Respondents in one survey were found to have been simultaneously optimistic about GenAI’s benefits and risks
In an Dec 2023 and Jan 2024 survey of 1,650 security executives around the world*, on how AI has been impacting respondents’ effectiveness at cybersecurity, some key findings for Australia, India, Japan and Singapore were noted from the data.
First, compared to their other respondents in the Asian region, Japanese respondents (54%) were more likely to indicate that cybersecurity requirements were getting harder to keep up with, versus 46% globally.
Second, respondents from Australia were more likely (44%) to “strongly agree” to prompts that “geopolitical stress exacerbates cyberattacks” compared to the 29% of other respondents from around the world.
Third, respondents in India were the most optimistic about how generative AI will help them: 51% expected defenders to gain a bigger advantage, versus 43% globally.
Other findings
Fourth, 36% of respondents from Singapore were focused on AI initiatives, compared to 44% globally. Also:
- Compared to other countries, respondents from India had the highest percentage (66%) rating their security programs as “extremely advanced,” compared to 47% globally. They also indicated higher rates of increased collaboration across internal teams — 58% with software engineering, 52% with engineering operations, and 78% with IT.
- 51% of respondents in India expected defenders to gain a bigger advantage with generative AI in their work, versus 43% globally.
- 56% of Australian respondents indicated having experienced state-sponsored attacks, versus 39% of other respondents.

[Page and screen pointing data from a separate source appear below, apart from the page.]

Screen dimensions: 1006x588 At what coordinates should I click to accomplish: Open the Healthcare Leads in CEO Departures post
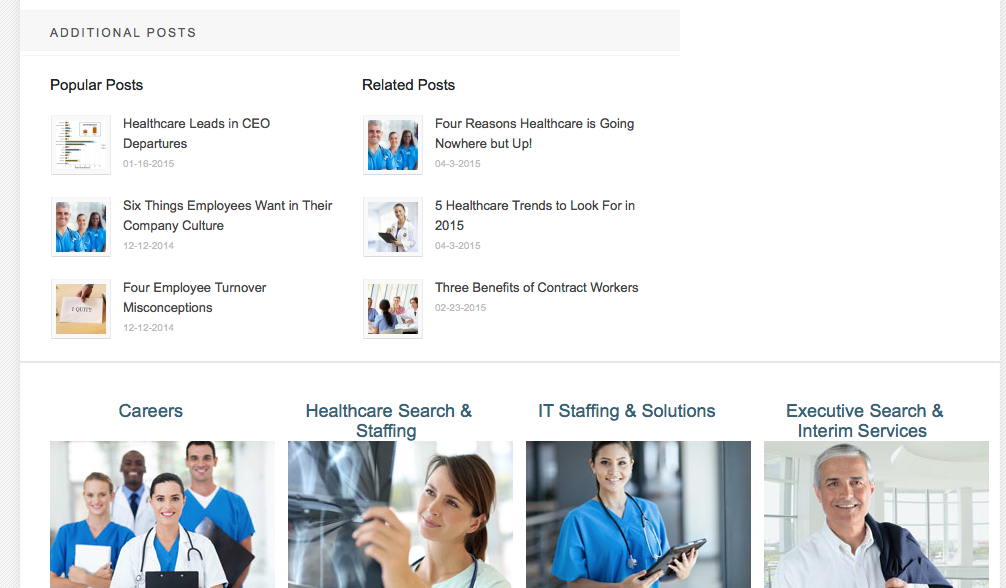click(x=196, y=134)
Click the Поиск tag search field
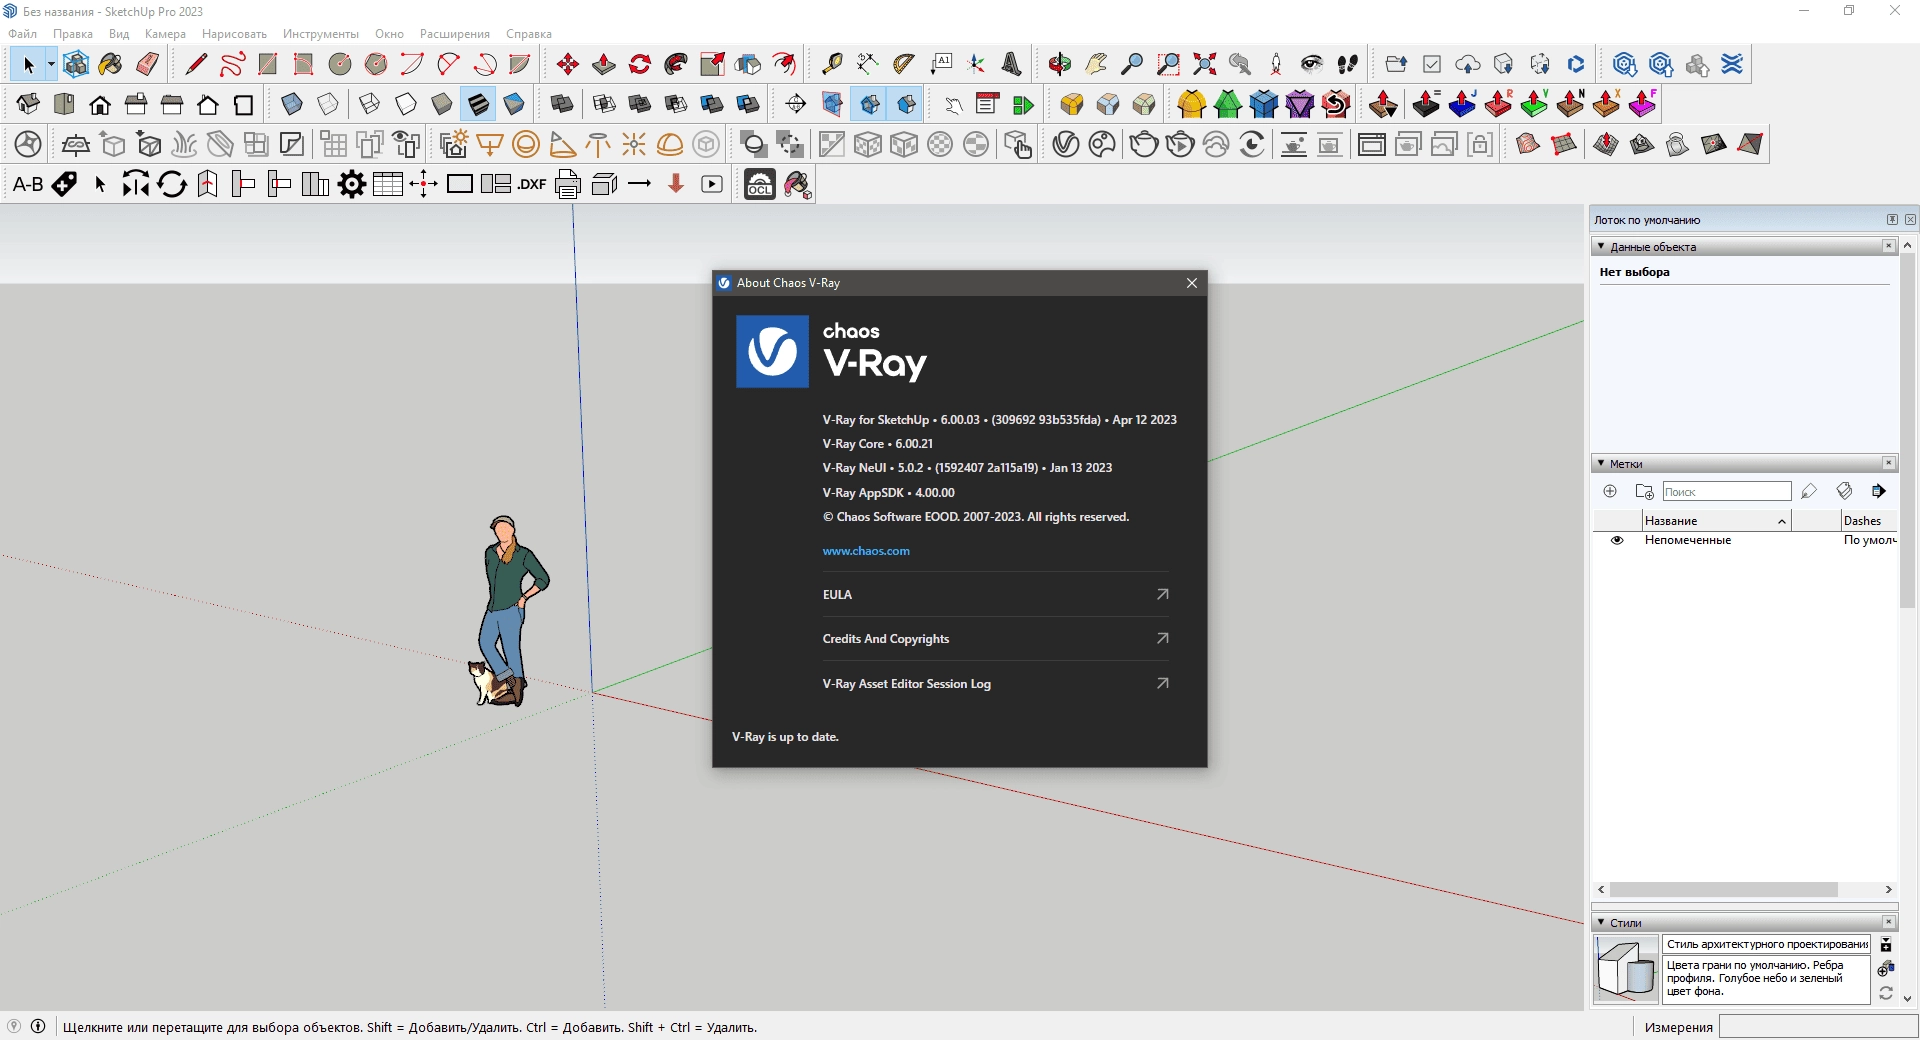 [x=1726, y=491]
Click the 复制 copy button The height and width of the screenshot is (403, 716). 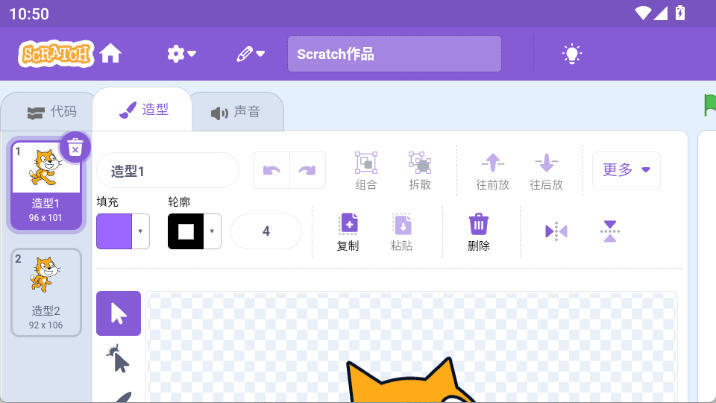click(347, 231)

- 72% of Australian respondents indicated they pivot too much between disparate security tools (compared to 43% globally), and 35% cited having issues with visibility across the attack surface (compared to 20% globally).
- 50% of Australia respondents also cited problematic detection, with typical mean-time to detection taking months, compared to 19% globally.
According to Jason Lee, CISO, Splunk, the firm that commissioned the survey: respondents were using generative AI “to build better cyber defenses, execute more informed decisions, and fill critical skills gaps. At the same time, at least one-third of respondents have no generative AI policies. And their biggest reported fear? AI-powered attacks.”
On the question of where generative AI will take the cybersecurity landscape, the survey authors note that “No one has a crystal ball, but security teams have been embracing traditional forms of AI like machine learning for some time, and 93% say these experiences will influence their future approach to generative AI.”
*from Australia, France, Germany, India, Japan, New Zealand, Singapore, the UK and the US, in 16 industries: aerospace and defense, business services, consumer packaged goods, education, financial services, government (federal/national, state and local), healthcare, life sciences, manufacturing, technology, media, oil/gas, retail/wholesale, telecom.